Eschweiler: Bodenrichtwerte verzeichnen moderate Steigerungen

Gutachterausschuss legt Bodenrichtwerte vor : Die Baulandpreise in Eschweiler steigen weiter an

Die Indestadt wächst. Als einizige Stadt in der Region verzeichnet Eschweiler dauerhaft steigende Einwohnerzahlen. Was bedeutet, dass auch die Nachfrage nach Bauland ungebrochen ist. Die Folge: steigende Preise. Die aber, so stellte der Gutachterausschuss für Grundstückswerte in der Städteregion Aachen unter Vorsitz von Dipl.-Ing. Irene Littek-Braun nach dem Rekordumsatz im Jahr 2017 jetzt fest, fallen eher moderat aus.

Drei bis sechs Prozent machen die Erhöhungen hier aus – im Rest der Städteregion außerhalb Aachens sind dies dagegen bis zu 15 Prozent.

Ein Bodenrichtwert ist der Durchschnittspreis, für den ein Quadratmeter Boden in einem eng umgrenzten Bereich den Besitzer wechselt. Dabei weist die Städteregion Aachen nach wie vor ein großes Gefälle bei den Werten für Wohnbaugrundstücke auf. In Monschau und Simmerath (30 bis 115 Euro je Quadratmeter) liegen die Werte deutlich unter dem Durchschnitt der anderen Kommunen, wo (Stadt Aachen ausgeklammert) 85 bis 330 Euro je Quadratmeter zu zahlen sind.
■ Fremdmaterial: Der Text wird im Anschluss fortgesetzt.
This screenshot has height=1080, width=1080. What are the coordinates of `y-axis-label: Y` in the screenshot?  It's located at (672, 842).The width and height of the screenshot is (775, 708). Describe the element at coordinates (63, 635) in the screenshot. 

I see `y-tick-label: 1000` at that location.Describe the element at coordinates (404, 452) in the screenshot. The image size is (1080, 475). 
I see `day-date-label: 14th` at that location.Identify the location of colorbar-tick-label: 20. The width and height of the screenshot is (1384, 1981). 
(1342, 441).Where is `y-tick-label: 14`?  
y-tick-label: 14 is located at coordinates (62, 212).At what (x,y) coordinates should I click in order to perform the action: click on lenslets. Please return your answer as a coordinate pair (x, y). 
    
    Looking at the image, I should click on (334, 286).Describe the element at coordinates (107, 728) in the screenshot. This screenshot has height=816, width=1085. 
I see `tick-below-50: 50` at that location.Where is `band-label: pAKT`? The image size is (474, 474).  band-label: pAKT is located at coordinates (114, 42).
Spitzenpreise in den ehemaligen Kreiskommunen erzielen wie schon in den Vorjahren Baugrundstücke in Würselen und in Stolberg-Breinig.

Wer in guter Wohnlage bauen wollte, musste hier rund 330 Euro je Quadratmeter bezahlen, in mittlerer Lage in Würselen immerhin noch 260 Euro. Für vergleichbare Wohnlagen waren in  Eschweiler 210 bzw. 175 Euro fällig, in Stolberg 270 bzw.180 Euro, in Herzogenrath 280 bzw. 200 Euro, in Alsdorf 195 bzw.150 Euro, in Roetgen 180 bzw. 170 Euro, in Baesweiler 180 bzw.160 Euro, in Monschau 90 bzw. 65 Euro und Simmerath  110 bzw. 75 Euro. In Monschau-Widdau oder Simmerath-Erkensruhr müssen allerdings nur rund 30 bis 36 € pro Quadratmeter gezahlt werden.

Foto: grafik

Wer in Eschweiler günstiges Bauland sucht, der sieht sich am besten in Hücheln um: 125 Euro kostet dort der Quadratmeter. Nur wenig tiefer muss man im nahen Weisweiler in die Tasche greifen: 130 Euro schlagen dort zu Buche. Wer dörfliche Idylle bevorzugt, der ist in St. Jöris gut und preiswert aufgehoben: für 135 Euro je Quadratmeter. Im Stadtteil Ost kostet der Quadratmeter 140 Euro. Wen es dagegen nach Röhe zieht, der muss mit 145 Euro rechnen, ebenso viel wie in Nothberg. Zehn Euro mehr, sprich: 155 Euro werden in Hehlrath fällig, 165 in Bergrath.

Mit 175 Euro je Quadratmeter ist dabei, wer in der Waldsiedlung oder am Ringofen Bauland erwirbt. In Kinzweiler beträgt der aktuelle Richtwert nun 180 Euro. Deutlich teurer wird es in der Siedlung östlich des Jägerspfads: Dort steht der Preis derzeit bei 200 Euro. Ebenso teuer ist es in Röthgen.

Noch teurer wird es in der nördlichen Innenstadt im Bereich Englerthsgärten/Eichendorffstraße: Hier müssen Bauwillige 210 Euro je Quadratmeter auf den Tisch legen. Spitzenreiter ist das Gebiet Dreiers Gärten/Gartenstraße in der nördlichen Innenstadt: Hier wurden zuletzt 225 Euro fällig.